Acidic CO2 electroreduction (CO2R) using renewable electricity holds promise for high-efficiency generation of storable liquid chemicals with up to 100% CO2 utilization. However, the strong parasitic hydrogen evolution reaction (HER) limits its selectivity and energy efficiency (EE), especially at ampere-level current densities. Here we present that enhancing CO2R intermediate coverage on catalysts promotes CO2R and concurrently suppresses HER. We identified and engineered robust Cu6Sn5 catalysts with strong *OCHO affinity and weak *H binding, achieving 91% Faradaic efficiency (FE) for formic acid (FA) production at 1.2 A cm−2 and pH 1. Notably, the single-pass carbon efficiency reaches a new benchmark of 77.4% at 0.5 A cm−2 over 300 hours.
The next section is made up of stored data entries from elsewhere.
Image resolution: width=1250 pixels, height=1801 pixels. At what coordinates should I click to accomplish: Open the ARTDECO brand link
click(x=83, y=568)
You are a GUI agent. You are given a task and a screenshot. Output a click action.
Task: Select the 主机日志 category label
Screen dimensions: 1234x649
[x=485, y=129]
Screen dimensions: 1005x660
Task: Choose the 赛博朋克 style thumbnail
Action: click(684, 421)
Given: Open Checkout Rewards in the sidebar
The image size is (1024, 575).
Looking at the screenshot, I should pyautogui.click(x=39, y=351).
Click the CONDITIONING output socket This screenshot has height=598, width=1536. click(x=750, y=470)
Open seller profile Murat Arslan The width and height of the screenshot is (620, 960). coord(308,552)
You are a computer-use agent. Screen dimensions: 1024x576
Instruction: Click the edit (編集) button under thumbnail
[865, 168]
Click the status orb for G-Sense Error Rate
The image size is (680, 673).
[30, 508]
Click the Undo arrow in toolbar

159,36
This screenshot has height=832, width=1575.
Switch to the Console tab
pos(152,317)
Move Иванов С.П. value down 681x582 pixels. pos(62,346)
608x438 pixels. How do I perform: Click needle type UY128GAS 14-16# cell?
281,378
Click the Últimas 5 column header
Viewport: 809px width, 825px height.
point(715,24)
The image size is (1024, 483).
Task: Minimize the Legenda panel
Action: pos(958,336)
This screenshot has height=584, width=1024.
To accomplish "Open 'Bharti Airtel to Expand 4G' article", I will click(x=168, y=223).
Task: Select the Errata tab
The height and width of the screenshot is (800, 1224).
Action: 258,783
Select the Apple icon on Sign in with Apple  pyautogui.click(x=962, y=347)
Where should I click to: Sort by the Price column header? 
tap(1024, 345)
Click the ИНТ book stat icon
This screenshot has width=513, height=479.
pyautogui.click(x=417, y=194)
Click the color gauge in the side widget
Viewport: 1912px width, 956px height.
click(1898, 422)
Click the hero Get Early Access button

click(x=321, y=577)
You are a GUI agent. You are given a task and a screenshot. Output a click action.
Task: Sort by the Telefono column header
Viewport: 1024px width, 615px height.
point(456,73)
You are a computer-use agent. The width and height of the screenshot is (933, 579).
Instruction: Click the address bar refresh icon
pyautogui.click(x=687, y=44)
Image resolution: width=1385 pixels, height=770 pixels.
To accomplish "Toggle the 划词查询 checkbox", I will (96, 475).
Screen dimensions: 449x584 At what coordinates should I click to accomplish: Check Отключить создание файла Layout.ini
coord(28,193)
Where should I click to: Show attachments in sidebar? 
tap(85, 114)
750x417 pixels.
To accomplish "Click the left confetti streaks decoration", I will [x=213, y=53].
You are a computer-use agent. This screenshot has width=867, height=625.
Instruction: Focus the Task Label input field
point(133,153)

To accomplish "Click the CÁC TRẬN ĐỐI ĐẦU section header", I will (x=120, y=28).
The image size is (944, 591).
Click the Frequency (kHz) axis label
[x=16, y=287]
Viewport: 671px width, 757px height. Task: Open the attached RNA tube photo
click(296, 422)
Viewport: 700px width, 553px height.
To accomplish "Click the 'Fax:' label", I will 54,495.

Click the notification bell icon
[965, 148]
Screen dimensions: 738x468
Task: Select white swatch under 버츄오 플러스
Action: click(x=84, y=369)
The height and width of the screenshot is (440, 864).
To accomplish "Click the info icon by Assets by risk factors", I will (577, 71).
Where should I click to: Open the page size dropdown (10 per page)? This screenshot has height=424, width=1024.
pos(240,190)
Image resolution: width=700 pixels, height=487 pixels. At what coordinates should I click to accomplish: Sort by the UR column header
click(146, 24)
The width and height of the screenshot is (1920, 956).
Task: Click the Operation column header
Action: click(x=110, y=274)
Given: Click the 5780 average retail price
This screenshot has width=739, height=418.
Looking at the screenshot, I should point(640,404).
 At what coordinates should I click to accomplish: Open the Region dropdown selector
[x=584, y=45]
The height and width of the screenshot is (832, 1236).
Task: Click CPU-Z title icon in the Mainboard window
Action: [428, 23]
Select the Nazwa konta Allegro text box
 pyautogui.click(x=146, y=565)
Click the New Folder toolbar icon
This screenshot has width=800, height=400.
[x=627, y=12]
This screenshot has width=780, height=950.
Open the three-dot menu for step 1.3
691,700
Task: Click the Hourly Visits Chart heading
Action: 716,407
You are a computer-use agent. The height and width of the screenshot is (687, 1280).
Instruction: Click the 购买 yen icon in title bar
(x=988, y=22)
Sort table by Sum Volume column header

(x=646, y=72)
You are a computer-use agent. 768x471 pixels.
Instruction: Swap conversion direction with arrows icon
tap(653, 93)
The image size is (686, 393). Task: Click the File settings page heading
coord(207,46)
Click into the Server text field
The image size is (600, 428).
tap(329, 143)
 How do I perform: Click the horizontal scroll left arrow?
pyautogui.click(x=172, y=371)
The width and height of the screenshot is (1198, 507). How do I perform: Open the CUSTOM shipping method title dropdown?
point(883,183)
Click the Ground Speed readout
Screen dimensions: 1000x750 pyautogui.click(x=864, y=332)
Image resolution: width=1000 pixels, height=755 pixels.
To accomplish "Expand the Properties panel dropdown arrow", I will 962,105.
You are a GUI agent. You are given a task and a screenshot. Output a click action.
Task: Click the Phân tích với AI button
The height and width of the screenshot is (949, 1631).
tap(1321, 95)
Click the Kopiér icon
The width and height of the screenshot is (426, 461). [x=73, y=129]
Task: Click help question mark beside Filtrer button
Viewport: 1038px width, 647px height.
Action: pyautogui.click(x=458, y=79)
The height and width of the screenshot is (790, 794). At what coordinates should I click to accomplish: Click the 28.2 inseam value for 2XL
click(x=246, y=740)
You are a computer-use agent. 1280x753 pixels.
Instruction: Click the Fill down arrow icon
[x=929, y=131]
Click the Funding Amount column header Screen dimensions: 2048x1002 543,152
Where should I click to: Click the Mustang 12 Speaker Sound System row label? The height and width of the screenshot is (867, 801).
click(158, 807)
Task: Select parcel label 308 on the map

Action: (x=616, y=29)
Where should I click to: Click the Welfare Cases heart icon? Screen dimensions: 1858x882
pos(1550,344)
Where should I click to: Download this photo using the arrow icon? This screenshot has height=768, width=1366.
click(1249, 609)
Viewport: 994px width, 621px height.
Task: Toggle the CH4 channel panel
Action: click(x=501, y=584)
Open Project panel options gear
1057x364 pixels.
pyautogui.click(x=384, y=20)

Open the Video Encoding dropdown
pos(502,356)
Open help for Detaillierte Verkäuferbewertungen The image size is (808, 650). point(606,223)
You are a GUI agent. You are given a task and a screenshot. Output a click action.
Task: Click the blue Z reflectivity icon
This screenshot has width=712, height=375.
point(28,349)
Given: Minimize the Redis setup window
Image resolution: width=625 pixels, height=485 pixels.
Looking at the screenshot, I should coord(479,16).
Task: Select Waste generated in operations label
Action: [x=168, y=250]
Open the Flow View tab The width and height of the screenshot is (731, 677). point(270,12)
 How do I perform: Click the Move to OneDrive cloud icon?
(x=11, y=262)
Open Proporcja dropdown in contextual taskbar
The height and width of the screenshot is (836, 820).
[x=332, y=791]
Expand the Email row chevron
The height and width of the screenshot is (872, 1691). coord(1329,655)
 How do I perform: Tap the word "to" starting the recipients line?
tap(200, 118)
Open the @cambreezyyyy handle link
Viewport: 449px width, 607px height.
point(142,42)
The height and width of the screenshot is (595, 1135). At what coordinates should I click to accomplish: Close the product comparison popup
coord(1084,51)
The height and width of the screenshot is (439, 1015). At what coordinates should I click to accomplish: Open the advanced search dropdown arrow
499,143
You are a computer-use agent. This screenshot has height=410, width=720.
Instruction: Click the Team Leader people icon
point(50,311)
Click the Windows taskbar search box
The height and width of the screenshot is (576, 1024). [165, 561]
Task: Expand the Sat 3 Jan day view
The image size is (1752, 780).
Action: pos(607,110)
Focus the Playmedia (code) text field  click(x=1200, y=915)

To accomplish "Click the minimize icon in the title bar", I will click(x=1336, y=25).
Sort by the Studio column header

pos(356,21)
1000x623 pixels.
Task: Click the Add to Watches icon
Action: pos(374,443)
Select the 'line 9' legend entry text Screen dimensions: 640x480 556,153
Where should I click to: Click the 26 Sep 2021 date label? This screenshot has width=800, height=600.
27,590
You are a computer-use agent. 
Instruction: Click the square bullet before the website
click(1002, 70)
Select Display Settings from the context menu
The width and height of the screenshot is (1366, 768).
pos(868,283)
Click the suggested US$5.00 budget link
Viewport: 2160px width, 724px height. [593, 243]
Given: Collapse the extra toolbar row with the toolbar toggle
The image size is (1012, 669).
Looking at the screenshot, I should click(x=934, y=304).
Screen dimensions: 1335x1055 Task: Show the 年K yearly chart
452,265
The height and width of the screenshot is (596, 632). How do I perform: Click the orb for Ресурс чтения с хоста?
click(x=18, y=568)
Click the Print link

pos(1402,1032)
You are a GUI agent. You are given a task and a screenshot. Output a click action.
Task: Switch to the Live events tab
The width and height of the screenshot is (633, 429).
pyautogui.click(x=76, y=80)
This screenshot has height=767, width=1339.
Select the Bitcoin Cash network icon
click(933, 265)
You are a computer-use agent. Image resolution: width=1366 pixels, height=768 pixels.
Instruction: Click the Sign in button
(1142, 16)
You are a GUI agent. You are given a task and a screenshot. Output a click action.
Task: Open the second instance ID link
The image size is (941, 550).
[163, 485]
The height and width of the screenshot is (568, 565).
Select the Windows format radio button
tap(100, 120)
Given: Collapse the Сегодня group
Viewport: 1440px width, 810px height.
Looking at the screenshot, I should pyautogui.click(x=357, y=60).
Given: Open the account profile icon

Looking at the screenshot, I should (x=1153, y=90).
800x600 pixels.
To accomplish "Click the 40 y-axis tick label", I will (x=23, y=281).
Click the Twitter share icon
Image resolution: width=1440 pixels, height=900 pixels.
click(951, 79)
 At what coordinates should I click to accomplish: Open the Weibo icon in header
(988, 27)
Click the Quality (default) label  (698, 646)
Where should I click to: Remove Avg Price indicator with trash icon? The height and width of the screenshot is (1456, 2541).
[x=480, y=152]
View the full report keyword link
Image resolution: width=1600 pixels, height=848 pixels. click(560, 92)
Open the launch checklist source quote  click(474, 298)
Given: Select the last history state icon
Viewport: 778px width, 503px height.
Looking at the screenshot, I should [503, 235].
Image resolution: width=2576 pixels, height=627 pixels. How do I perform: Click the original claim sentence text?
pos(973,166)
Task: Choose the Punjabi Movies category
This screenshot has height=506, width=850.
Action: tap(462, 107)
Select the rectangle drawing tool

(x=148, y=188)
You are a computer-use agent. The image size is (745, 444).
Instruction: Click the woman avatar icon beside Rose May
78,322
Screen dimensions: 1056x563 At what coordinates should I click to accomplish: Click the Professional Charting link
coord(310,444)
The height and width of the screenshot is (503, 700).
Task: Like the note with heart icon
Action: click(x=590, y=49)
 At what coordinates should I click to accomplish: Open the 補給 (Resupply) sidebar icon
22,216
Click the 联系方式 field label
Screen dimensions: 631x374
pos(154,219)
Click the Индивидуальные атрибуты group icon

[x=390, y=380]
In situ electrochemical Fourier-transform infrared spectroscopy revealed Cu6Sn5 enhances *OCHO coverage ~2.8× compared to Sn at pH 1. Using a cation-free, solid-state-electrolyte-based membrane-electrode-assembly, we produce 0.36 M pure FA at 88% FE over 130 hours with a marked full-cell EE of 37%.

Suggested Citation

  • Xiaohan Yu & Yuting Xu & Le Li & Mingzhe Zhang & Wenhao Qin & Fanglin Che & Miao Zhong, 2024. "Coverage enhancement accelerates acidic CO2 electrolysis at ampere-level current with high energy and carbon efficiencies," Nature Communications, Nature, vol. 15(1), pages 1-9, December.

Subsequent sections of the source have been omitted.